Henry Paulson Advocates for U.S. Emergency Treasury Debt Contingency Plan
Former U.S. Treasury Secretary Henry Paulson has issued a stark warning, urging American authorities to develop an emergency "break-the-glass" plan to avert a potential future collapse in demand for Treasury securities. This crisis could stem from persistent concerns over the mounting federal debt load, an event Paulson described as having potentially "vicious" consequences for the nation's economy.
The Call for Preparedness
In a recent interview for Bloomberg Television's Wall Street Week with David Westin, Paulson emphasized the critical need for proactive measures. "We need an emergency break-the-glass plan, which is targeted and short-term, on the shelf, so it's ready to go when we hit the wall," he stated. While he did not specify the exact details of such a plan, Paulson expressed optimism about America's capacity to respond, noting, "there is good news, we're a rich country, and so there's plenty we could do if we begin to act."
Contrasting Current and Future Crises
Paulson drew a sharp distinction between the financial crisis he managed two decades ago and a potential U.S. public debt crisis. He explained that during the 2008 meltdown, the government possessed significant fiscal firepower to intervene and clean up the financial mess. However, a scenario where the Treasury struggles to issue debt, with the Federal Reserve as the sole buyer and interest rates soaring, presents a far more dangerous predicament. "When you hit the wall and you're trying to issue Treasuries and the Fed is the only buyer and the prices of the Treasuries are going down and interest rates are up, that's a dangerous thing," he cautioned.

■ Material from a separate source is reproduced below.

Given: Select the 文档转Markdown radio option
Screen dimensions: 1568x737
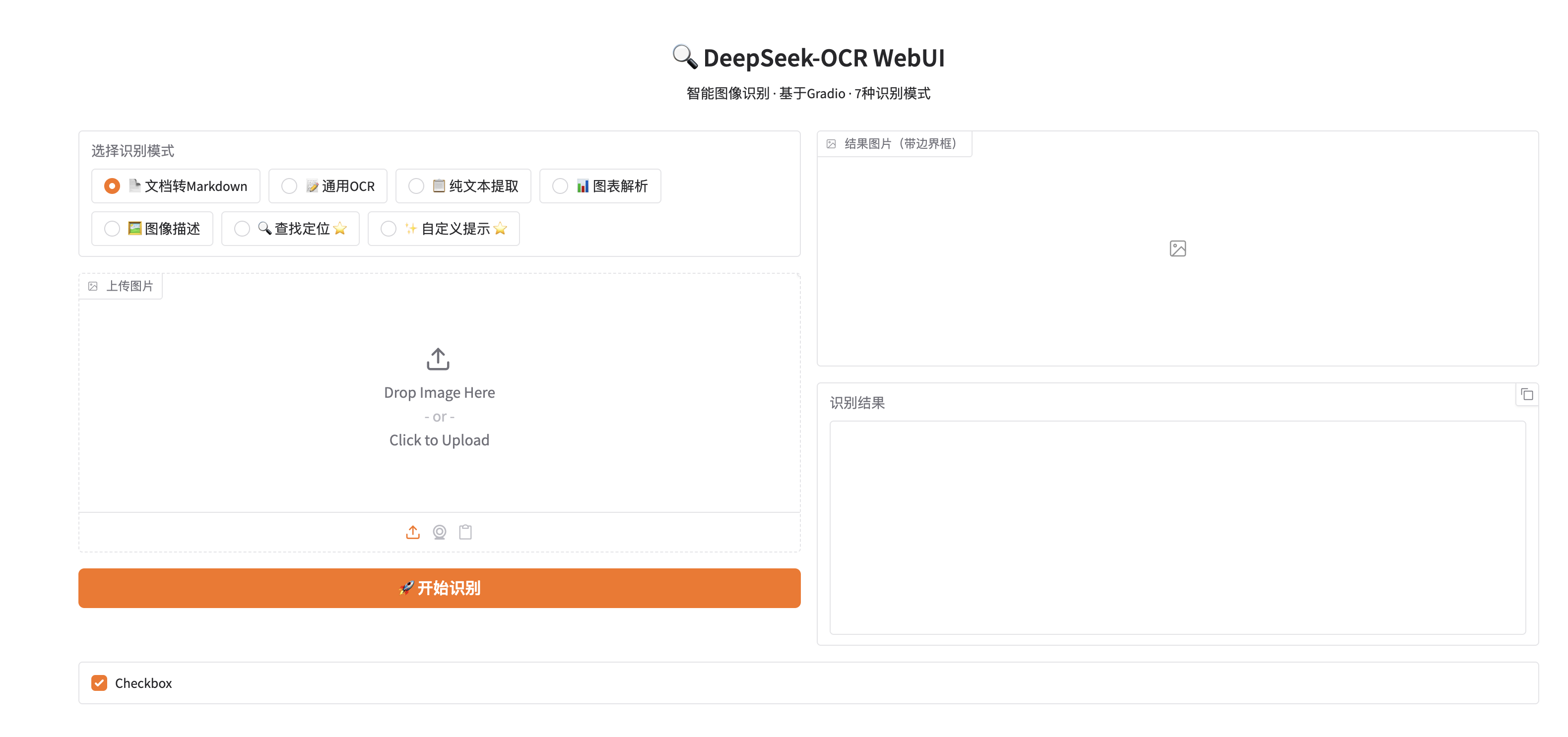Looking at the screenshot, I should [112, 185].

The Looming "Doom Loop" Threat
Budget experts have long warned of a potential "doom loop" in the U.S. debt market. This scenario involves:
- Investors demanding higher yields on Treasuries due to perceived risks from the swelling debt burden.
- Increased interest payments on government debt, which in turn widens the federal deficit.
- A cycle that could destabilize the $31 trillion Treasury market.
In an extreme case where the Treasury cannot raise sufficient funds, many assume the Federal Reserve would need to act as an emergency purchaser of last resort.
Broader Economic Context and Challenges
Despite the dire warnings, Paulson highlighted the United States' relative strengths in the global arena. He noted that the U.S. is better positioned than most to weather disruptions from conflicts like the war in Iran. Regarding competition with China, he asserted that America faces "far less economic challenges" than Beijing. Paulson pointed to the nation's robust, innovative, and diverse economy, strong corporate governance, energy independence, and secure geopolitical neighborhood as key advantages.
Nevertheless, he identified pressing domestic issues: "Our challenges are debt, fiscal and political polarization." With numerous global concerns demanding attention, including situations in Ukraine and Iran, Paulson stressed that policymakers must not neglect the deficit. "There's a lot of stuff going on. But we should not forget the deficit," he reminded.
Uncertain Timing and the Need for Action
Paulson acknowledged the difficulty in predicting when a debt crisis might occur, stating, "People say, when are you going to hit the wall? I obviously don't know, it's impossible to know." However, he underscored the severity of the potential outcome, urging preparation: "When we hit it, it will be vicious, so we have to prepare for that eventuality." The former Treasury Secretary's comments underscore a critical, unresolved challenge in U.S. economic policy, emphasizing the urgency of developing a contingency plan to safeguard the nation's financial stability against a future debt-driven catastrophe.